Pour point de départ à sa recherche, l’idée que le «fondement de notre existence, donc de nos sentiments, est la tendance à se maintenir dans l’être et si possible à le développer», dans le sillage de la notion de conatus (effort de persévérer dans son être) exposé par Spinoza dans son essai L’Ethique. Cette persévérance existentielle part de deux grands sentiments généraux et opposés, le désir (tendance à rechercher ce qui accroît notre être) et l’aversion – mouvement de retrait par rapport à ce qui nous nuit. Suit alors un compendium exhaustif de ce qui fait notre être interne, où chaque sentiment (joie, espoir, orgueil, tristesse, haine. etc) est patiemment décrit et illustré par des nombreuses citations issues d’oeuvres littéraires ou de chansons populaires, montrant la vaste et érudite culture de l’auteur. Le découragement est ainsi une tristesse diminuant l’être avec l’idée qu’en tout cas momentanément ce qu’il recherche n’est pas à sa portée et que les efforts pour l’obtenir ne serviront à rien.

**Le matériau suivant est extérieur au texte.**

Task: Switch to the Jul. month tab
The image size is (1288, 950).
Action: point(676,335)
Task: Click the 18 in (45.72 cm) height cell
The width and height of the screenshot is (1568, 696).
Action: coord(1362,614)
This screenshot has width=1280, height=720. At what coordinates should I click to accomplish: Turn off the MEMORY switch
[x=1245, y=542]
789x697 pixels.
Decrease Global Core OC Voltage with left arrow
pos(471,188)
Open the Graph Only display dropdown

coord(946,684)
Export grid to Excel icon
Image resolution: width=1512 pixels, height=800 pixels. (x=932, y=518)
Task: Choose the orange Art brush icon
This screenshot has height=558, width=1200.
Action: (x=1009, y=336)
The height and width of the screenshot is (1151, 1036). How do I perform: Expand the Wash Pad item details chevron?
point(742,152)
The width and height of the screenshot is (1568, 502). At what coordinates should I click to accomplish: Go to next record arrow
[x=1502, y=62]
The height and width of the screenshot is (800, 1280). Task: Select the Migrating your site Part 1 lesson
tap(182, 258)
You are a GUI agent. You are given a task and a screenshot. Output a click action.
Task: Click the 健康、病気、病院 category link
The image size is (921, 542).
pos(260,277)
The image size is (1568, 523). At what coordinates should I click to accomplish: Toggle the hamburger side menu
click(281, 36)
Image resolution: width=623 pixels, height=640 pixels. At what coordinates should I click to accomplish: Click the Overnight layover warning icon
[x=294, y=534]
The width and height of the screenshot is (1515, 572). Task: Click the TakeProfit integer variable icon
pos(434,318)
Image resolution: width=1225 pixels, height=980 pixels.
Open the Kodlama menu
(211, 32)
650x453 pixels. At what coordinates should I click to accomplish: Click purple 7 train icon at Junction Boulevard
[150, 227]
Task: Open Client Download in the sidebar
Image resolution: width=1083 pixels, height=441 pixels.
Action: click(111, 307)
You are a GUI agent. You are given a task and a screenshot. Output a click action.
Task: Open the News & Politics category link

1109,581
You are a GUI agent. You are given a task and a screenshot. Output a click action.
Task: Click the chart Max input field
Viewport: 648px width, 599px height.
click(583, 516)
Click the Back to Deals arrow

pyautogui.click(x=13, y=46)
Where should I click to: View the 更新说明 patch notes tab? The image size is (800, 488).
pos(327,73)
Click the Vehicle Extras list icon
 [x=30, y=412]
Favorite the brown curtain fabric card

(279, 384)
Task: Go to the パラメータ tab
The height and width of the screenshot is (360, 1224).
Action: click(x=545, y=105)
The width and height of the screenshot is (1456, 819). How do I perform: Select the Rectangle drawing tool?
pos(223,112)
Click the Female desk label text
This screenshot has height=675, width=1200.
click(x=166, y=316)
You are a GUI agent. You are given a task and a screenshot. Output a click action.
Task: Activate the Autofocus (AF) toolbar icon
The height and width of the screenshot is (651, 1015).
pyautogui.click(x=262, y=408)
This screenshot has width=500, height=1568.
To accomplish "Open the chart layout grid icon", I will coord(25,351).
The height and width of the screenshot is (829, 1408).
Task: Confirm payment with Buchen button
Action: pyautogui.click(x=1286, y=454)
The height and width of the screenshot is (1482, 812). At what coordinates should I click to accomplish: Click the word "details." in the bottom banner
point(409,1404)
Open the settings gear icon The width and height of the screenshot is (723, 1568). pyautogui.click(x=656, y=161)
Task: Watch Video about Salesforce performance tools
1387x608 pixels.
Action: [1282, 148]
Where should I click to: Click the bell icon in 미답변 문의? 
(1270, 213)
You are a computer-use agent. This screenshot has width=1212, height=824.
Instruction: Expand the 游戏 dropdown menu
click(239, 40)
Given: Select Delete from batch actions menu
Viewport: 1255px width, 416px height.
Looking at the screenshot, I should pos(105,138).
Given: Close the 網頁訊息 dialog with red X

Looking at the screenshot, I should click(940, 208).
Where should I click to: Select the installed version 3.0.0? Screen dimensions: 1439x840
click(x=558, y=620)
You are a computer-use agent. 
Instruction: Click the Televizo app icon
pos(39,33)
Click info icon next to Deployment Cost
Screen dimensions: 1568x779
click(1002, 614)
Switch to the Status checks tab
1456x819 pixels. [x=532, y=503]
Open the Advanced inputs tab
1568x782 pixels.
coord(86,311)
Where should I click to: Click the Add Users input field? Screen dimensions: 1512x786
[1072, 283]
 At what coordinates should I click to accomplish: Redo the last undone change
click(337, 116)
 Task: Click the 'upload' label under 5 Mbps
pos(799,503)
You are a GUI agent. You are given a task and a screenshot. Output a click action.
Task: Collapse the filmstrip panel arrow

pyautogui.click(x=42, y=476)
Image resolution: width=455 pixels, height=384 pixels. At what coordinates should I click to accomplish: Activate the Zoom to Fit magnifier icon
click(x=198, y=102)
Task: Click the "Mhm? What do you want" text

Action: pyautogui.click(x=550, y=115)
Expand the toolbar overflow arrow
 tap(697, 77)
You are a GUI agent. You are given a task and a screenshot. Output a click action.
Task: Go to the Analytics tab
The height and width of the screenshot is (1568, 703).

Haro sur la société capitaliste consumériste

A l’issue de ce tour d’horizon des sentiments émanant du moi et de ceux qui sont plus sociaux (liés à un objet externe), s’ouvrent des grands chapitres de discussion et d’évaluation. La première à trait aux rapports entre morale et sentiments en distinguant ceux que l’on peut qualifier de bons de ceux que l’on peut caractériser de mauvais.

Après avoir montré que les sentiments varient en fonction des âges de la vie, l’auteur s’intéresse à leur valorisation dans différents types de société, exercice quelque peu périlleux si l’on veut éviter le schématisme: la traditionnelle, la féodale, la communiste, la capitaliste consumériste et la société socialiste idéale.

«Si l’on met les sentiments capitalistes en rapport avec l’égoïsme et l’amour de soi, il est clair que la société capitaliste a instauré la domination de l’égoïsme sur l’amour de soi: toute la dynamique capitaliste fondée sur la compétition entre individus pour maximiser les revenus financiers s’enracine en effet dans l’égoïsme, obéissance à son propre intérêt matériel, en excluant comme négative la préférence pour des objectifs désintéressés et des préoccupations qui ne sont pas matérialistes», tranche-t-il. Dans la foulée, il dénonce aussi les effets pervers des nouvelles technologies, notamment des téléphones portables, qui poussent à l’isolement et à l’individualisme, en excitant les désirs.

Pour Jean-Marie Meilland, la société qui favorisera l’émergence de bons sentiments est à chercher du côté d’une société socialiste encore à construire. «Une telle société ne place au premier plan ni la conquête du pouvoir ni l’enrichissement, mais pour tous l’épanouissement humain qui passe par une bonne qualité de vie impliquant beaucoup de temps libre et la possibilité d’accéder à la culture et à la spiritualité», estime-t-il. Conclusion globale: «Un premier avantage à favoriser les sentiments positifs est l’amélioration des chances de bonheur pour tous les êtres humains: vivre dans la tristesse et la haine revient à être malheureux, vivre dans la joie et l’amour accroît de beaucoup des chances de traverser avantageusement l’existence». En vrai moraliste, avec comme boussole son cher Vauvenargues (1715-1747), l’auteur éclaire un monde sentimental méconnu, en nous invitant à faire les bons choix et «à mieux nous connaître». n

Jean-Marie Meilland, Le monde des sentiments, sentiments et société, contribution pour une connaissance satisfaisante de l’être humain, Edition Soleil blanc, 2021, 308 p.